前作の「幻魔大戦Rebirth」の時からそうなんですけども、七月さんからシナリオをいただいて、私がそれをネームにして、それから編集部を交えた形で3者会談するという、従来の漫画制作からするとちょっと珍しい形かもしれません。

七月

シナリオをネームにする段階で早瀬さんのアイデアがたくさん入ってます。例えば
第1話のラストで私がシナリオで書いたのは宇宙の人工衛星でしたけど、

早瀬

それを私が魔神像にしちゃいました。

七月

宇宙からのスパイ衛星が見ているってしたんですけど、もう早瀬さんが魔神像を出して(笑)。

早瀬

第一回ですし、読者を驚かせたくてハッタリをきかせて…(笑)。

七月

それで方向性が定まりました(笑)。

——話し合いで魔神像を出すと決めたわけでじゃなく?

七月

いや、もう早瀬さんがそうしちゃった(笑)

——では、それを受けて七月さんが次どうしていこうかってなるわけですね。

七月

そうですね。じゃあ新型魔神像アレス2っていう設定にして、宇宙と地球を自在に往来できるってのはどうですか?と。

早瀬

七月さんは平井イズムを継承しているので、非常にクールに、理詰めに考えられるわけですよ。私は石森イズムを継承しているので、非常にリリカルで大胆なことをする(笑)。変なことやってるのは私で、真面目なことやってるのが七月さん。

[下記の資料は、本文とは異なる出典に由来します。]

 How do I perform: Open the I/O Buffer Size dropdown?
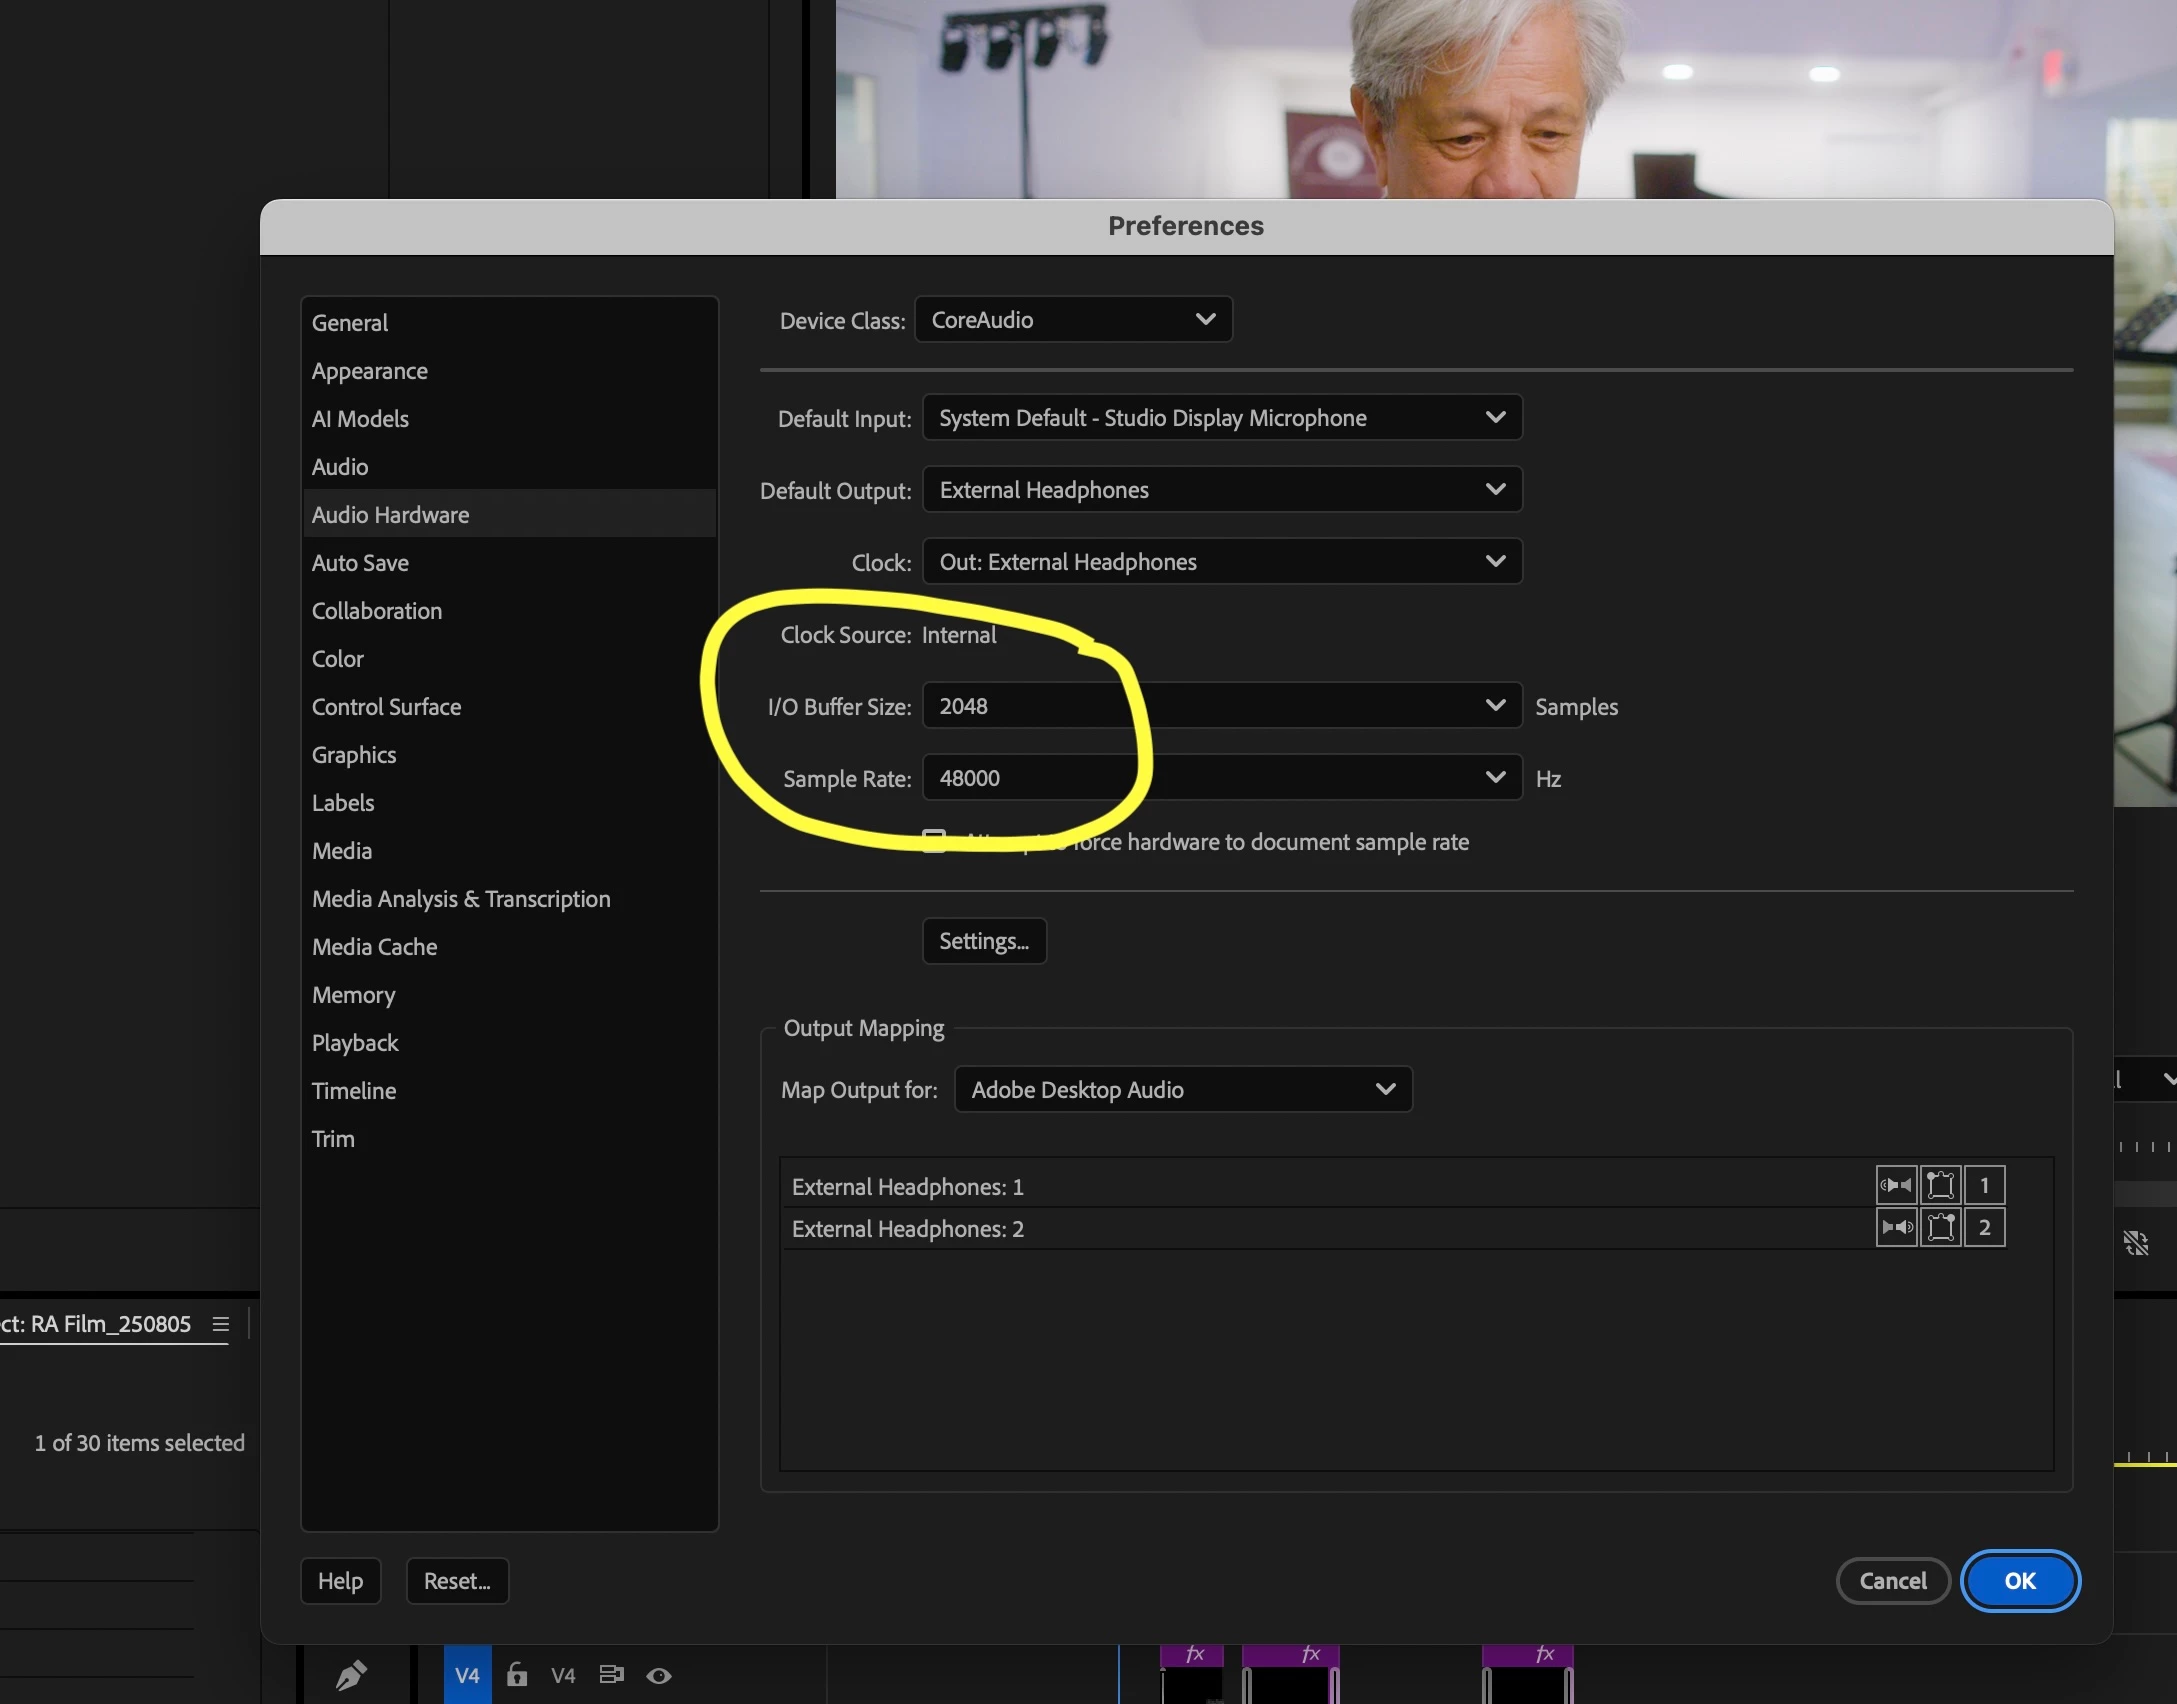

——早瀬さんとしては七月さんがいるから安心してるんですね(笑)。

早瀬

七月さんがしっかりした話のレールを敷いてくれてるので、その上で私がちょっと暴れたりとか、たまには脱線させるようなこともできるんです。

七月

最終的にはちゃんとすり合わせてますよ(笑)。

——早瀬さんは桑田先生とお会いしてるんですか?

早瀬

叶いませんでした。連載企画時は、桑田先生まだご存命だったので企画OKもいただいたんですが、掲載号が出る直前にお亡くなりになってしまいまして…。完成した雑誌はご覧いただけませんでしたね。

七月

桑田先生に企画の許可をいただけたというのはありがたいですけど、出来た作品をぜひ読んで頂きたかったですよね…。

早瀬

桑田先生に許可をお願いする時に会いに行きたいと思ったんですが、コロナなどの状況があって行けませんでした。憧れの先生でしたから、出来上がった単行本を持ってお会いしに行きたかったですね。

——七月さんは桑田先生にお会いされてるんですよね?

七月

10数年前にご挨拶させていただいた事あります。『マガジンZ』編集部のセッティングで、「8マンインフィニティー」をスタートする時のキックオフですね。平井先生と桑田先生が並んで座られていたんですよ。平井先生と桑田先生も何十年かぶりにお会いされたみたいでしたね。新しい企画で8マンがよみがえることを嬉しがってもらえましたね。
お二方とも80年代にスピリチュアルな方向に関心を持たれたじゃないですか。「幻魔大戦」もそうだし、桑田先生も般若心経に向かわれて。桑田先生が「人間が罪を犯したからってね、天罰を下すような神様っていうのはありゃいませんな」って言ったら、平井先生が「 そうですそうです。そんな神は存在しないんですよ」って返されたりしているのを目の前で見てました。スピリチュアルなところで色々と試行錯誤してきたお二人には、共通した部分も多かったような気がしますね。

早瀬

凄い!羨ましいですね。

七月

いや、貴重な経験でした。

——この作品は弟子同士のコラボレーションという側面もありますね。

早瀬

弟子と言っていいポジションかわかりませんが、まあ、背中を見て歩いてきたということでは、確かにそうですね。

七月

私もよく平井先生の弟子では? と言われることがありますが、特に弟子ではありません。ただものすごく影響を受けて育った人間です。

早瀬

以前、「幻魔大戦」をNHKがアニメ化するという企画が立ち上がった時に平井先生にお会いしたんですけども、その時に色々「幻魔大戦」に関して質問をしたんですけども、平井先生がほとんど答えてくださらなくて、「もう忘れました」「後のことは全部この七月鏡一に任せているから」って言われたんですよ。あ、任せてるんだと(笑)。だから「幻魔大戦Rebirth」をやろうとした時にまず七月さんに連絡をしたわけです。

七月

恐ろしいこと言うな、平井先生(笑)。一定の信頼を得ていたのかなと思うと嬉しいですけど、同時にすごいプレッシャーですね。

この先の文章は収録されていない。